CSA reforms will require clear guidelines: IIAC

The proposed changes are expected to transform business practices and squeeze the industry further

CSA reforms will require clear guidelines: IIAC

Following the Canadian Securities Administrators’ (CSA) announcement of its proposed reforms to the client-advisor relationship in June, the Investment Industry Association of Canada (IIAC) commended the regulators’ efforts and stressed the need for clear guidance.

“The reforms set out in National Instrument 31-103 are detailed and sweeping, covering all major aspects of the wealth business,” said IIAC President and CEO Ian Russell in an open letter. “The development of clear guidelines to meet the best interest/client-first conduct rules will be critical to provide a bright line test for market participants, and for regulators responsible for monitoring compliance with the rules.”

Russell noted that the proposed measures diverge significantly from existing SRO rules and will apply to other registrants, which underscores the importance of clear guidance. Commending regulators’ efforts to level the playing field in the wealth business, he stressed the need to extend the proposed approach to the insurance industry, especially in light of the anticipated rule-making effort of the Financial Services Regulatory Authority (FSRA) in Ontario.

In a gesture of openness that Russell called “reassuring,” regulators have invited stakeholders to comment on the proposals until October 19. He said that the investment industry will judge and propose “reasonable alternatives” to the proposed rules and guidelines based on their practicality and their material improvement over existing best-interest conduct practices.

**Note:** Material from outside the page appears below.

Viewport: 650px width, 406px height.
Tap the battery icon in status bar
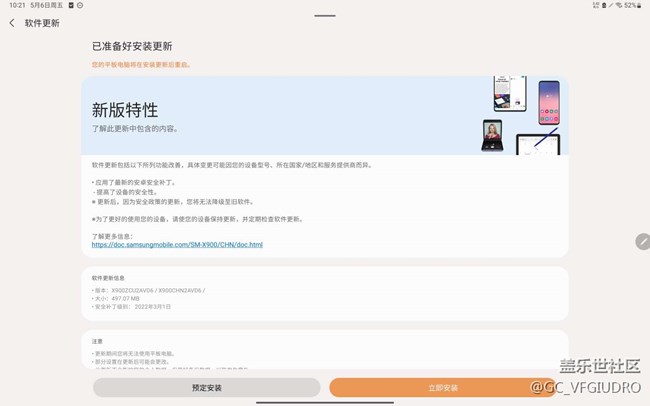[641, 5]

Running down highlights of tightened know-your-client, know-your-product, suitability, and conflict-of-interest requirements, he said conducting the consultations expeditiously is critical to allow for considerable systems work within and across firms. “As compliance systems are often interdependent across different firm functions and operations, the underlying technology can only be built effectively once the overall rule framework is in place,” he observed.

The letter also laid out some expected business impacts from the recent reforms. These included significant one-time fixed costs and increased variable costs of compliance, pressure on advisor fees and charges, added scrutiny of mutual-fund MERs and performance, a likely acceleration of the ETF market, more efforts to balance intensive documentation against client relationship-building, and an accelerated shift to white-label hybrid robo platforms.

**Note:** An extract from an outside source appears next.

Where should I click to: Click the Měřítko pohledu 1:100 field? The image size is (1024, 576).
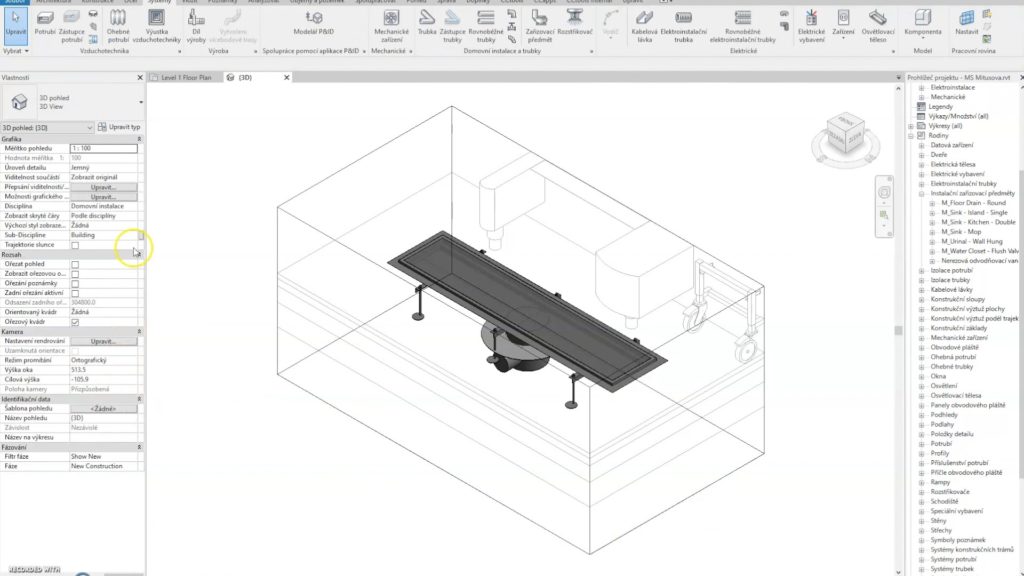click(103, 148)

“It is already apparent, however, that the break-out of MER fees and determination of ETF charges is a complicated and costly process,” Russell said with regards to enhancing fund disclosures. “This work should await the CSA post-implementation review of CRM 2, and a proper cost-benefit assessment on the merits of expanding the CRM 2 requirements.”

Referring to an IIAC-commissioned study by Deloitte Canada in 2016, Russell said that the reforms arrived at after public comment should be subject to a cost-benefit test to avoid unintended consequences and unnecessary costs for investors and intermediaries in the marketplace.